I debuted on the World Cup scene this year and was humbled. Tongyeong WC decided to become rather pugnacious and my ego didn’t really put up much of a fight. Some dignity decided to get involved, but it came out with a couple shiners and peed a little bit of blood. I think the best consolation I heard was “at least you got some valuable… experience?” Whoot!

Guatape, while not altogether perfect, was a step in the right direction. One of my flights ended up being delayed so I missed my ticket into Medellin. This meant that I spent a pleasant night and day hanging out in Miami waiting for the next daily flight into Colombia. The itinerary for that day included a $50 taxi ride into the less fortunate areas of Miami trying to find an advertised 50m swimming pool. It was there, empty, and my stuff wasn’t stolen while I swam, so – success!

My flight arrived in Medellin at around 8:30pm two nights before my race. After a harrowing taxi ride shared with Flavia Fernandes, I was at a little resort in the paradise of Guatape. The owner of Hosteria Los Recuerdos was eager to please and the hotel had three complimentary meals/day, so my stay was quite pleasant.

The next day I rode the course for the first time and was stunned; partly by the beauty, mostly by the ridiculous climbs. If the hills were hot dogs and my 36 hours of traveling a bun, my meal was certainly without relish and would assumedly soon be slathered with ketchup. I was anxious.

That night, however, a torrent of rain poured and I thought, “Hey, maybe it’ll be changed to a wet suit swim tomorrow and people will slow down on the descents.” Not only were we allowed to add a few mm of buoyancy the next morning, but mudslides forced the closure of the harder hills on the bike course. The race was even turned into a sprint, which I wasn’t exactly thrilled about, but I suppose I can’t have everything. I was relieved.

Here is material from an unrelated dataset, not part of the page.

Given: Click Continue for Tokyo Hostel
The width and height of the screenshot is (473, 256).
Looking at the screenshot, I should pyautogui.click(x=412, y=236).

Pretty much all the top ITU Americans, except an injured Hunter Kemper and including the long absent Andy Potts, were present and I was pretty excited to see where I stacked up. Since I had missed the race briefing after my delayed flight, I had the second to last start spot on the pontoon beside the versatile Potts. I made the pretty easy decision to try to stick to his feet for as long as possible. He was to my left, so I tried to swing that way quickly. He had made the same decision, while the rest of the pack swerved to the right. So it ended up being two packs of swimmers – one huge group, and then Potts leading the way with me flogging myself to stay on his feet. This was the first and probably the only time that I will ever do an ITU swim with clean water for the first 400m. It was incredible. I lasted until we joined the other group and promptly died. I did my best to not drown during the rest of the swim and managed to exit the water at the back of the front pack.

The ride was easy! I managed to position myself in the front third of the group for most of the race, which was absolutely vital. There was a 180 at the top of the big climb, and I heard that being at the back of the pack was brutal as the peloton would completely string out on the downhill.

I felt perhaps a little too stupendous starting the run as my usually fast first k turned into a sprint. It was quite fun while it lasted, but the rest of the 5k mustn’t have looked particularly impresseve. I managed to outlast a surging Mark Fretta to come in 16th, which was a definite improvement over Tongyeong.

My result moves me up to 4th on the US list for entry into WCS starts. This puts in a very good position for entry into the Olympic Trials next year. Back in July I was coming out of 10 weeks in casts and my only result had been a 15th place finish at a weak continental cup where I ruptured my plantar fascia (about a week later I had a ruptured PF anyway – presumably it happened either during or prior to the race). I am in a much better position now than I had thought possible just a few months and I know that I owe a huge part of that progress to my coach Paulo Sousa.

My last race of the season is tomorrow! Looks like it’ll be a super fun bike course, too.